Daily Pilot High School Athlete of the Week: Wolfson provides Sage Hill's growth

Senior right-handed pitcher has been dominant on mound after growing almost a foot during high school.

May 27, 2010|By David Carrillo Penaloza
(Don Leach / Daily…)

A.J. Wolfson can't pinpoint why he's grown almost a foot since his freshman season. The 6-foot-4 senior was his father Ken's height, 5-7, when he entered high school.

Wolfson said on his mother Rita's side there is some size. She is the last of 11 siblings. Rita, however, is only an inch taller than Ken when she's not wearing heels.

Maybe the huge growth spurt has something to do with Wolfson's diet.

"[I eat] whatever is in front of me," said Wolfson, whose favorite food is any kind he can put on his plate at an all-you-can-eat restaurant.

Wolfson isn't sure what or who deserves credit for his imposing build on a baseball field.

One reason why he stands out in the batter's box is due to Ken. Wolfson learned the game of baseball from his father.

"My dad's a short guy and he taught me how to play … short guy's baseball," Wolfson said. "I don't strike out that often. I have a pretty short swing. If I get under a ball, I weigh 200 pounds, so it will go."

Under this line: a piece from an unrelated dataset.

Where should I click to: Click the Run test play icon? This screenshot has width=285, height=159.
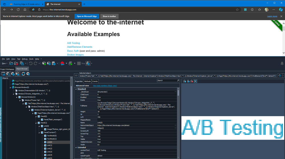70,63
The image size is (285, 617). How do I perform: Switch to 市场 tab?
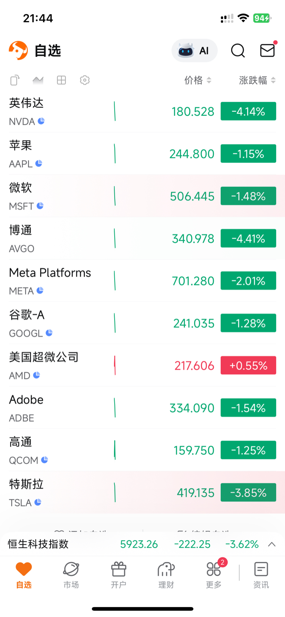71,575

With Wolfson's bat and right arm, the Sage Hill School baseball team has reached new heights. Wolfson has big plans in store for the Lightning.

Wolfson will start on the mound in Sage Hill's first quarterfinal appearance in the CIF Southern Section Division VI playoffs. The Lightning (19-5) play host to fourth-seeded Vasquez of Acton on Friday at 3:15 p.m.

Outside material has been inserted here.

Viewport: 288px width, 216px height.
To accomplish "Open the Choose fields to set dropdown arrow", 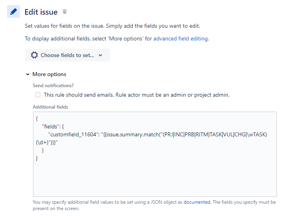I will pyautogui.click(x=100, y=55).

The start will be Wolfson's second this postseason and third pitching outing. In the previous two stints combined, Wolfson has allowed only one run, four hits, and has struck out seven in six innings.

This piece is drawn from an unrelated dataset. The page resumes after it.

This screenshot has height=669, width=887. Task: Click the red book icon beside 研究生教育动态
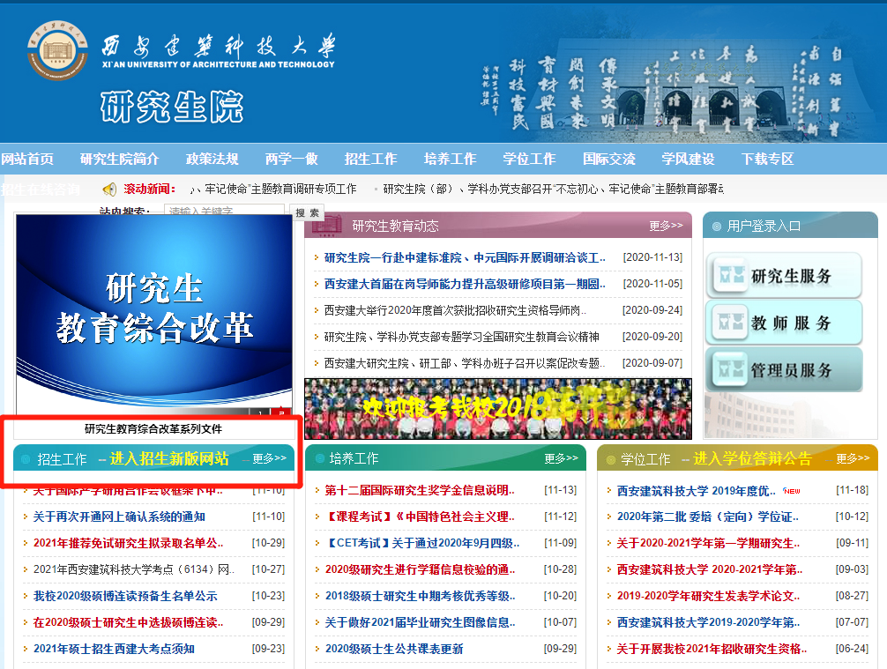tap(327, 226)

Wolfson has shown he can be as effective as a starter and closer. He won Sage Hill's first-round game last week against Calvary Chapel of Moreno Valley and saved the second one Tuesday against Windward of Los Angeles.

Coach Andy Berglund counts on Wolfson to be more than just efficient. Before the playoffs, Berglund pulled Wolfson aside. The Lightning had just finished short of winning their third straight Academy League title.

Berglund still offered Wolfson positive news. Wolfson earned the Academy League MVP award outright after sharing it last season.

"You definitely deserve that," Berglund told Wolfson, who is 7-1 with an earned-run average around 2.00 and has 62 strikeouts in 54 1/3 innings. "You're our force. You've carried us a lot of the year. Now, I want you to use your God given ability and dominate the way that you can.

"He's a man among boys out here."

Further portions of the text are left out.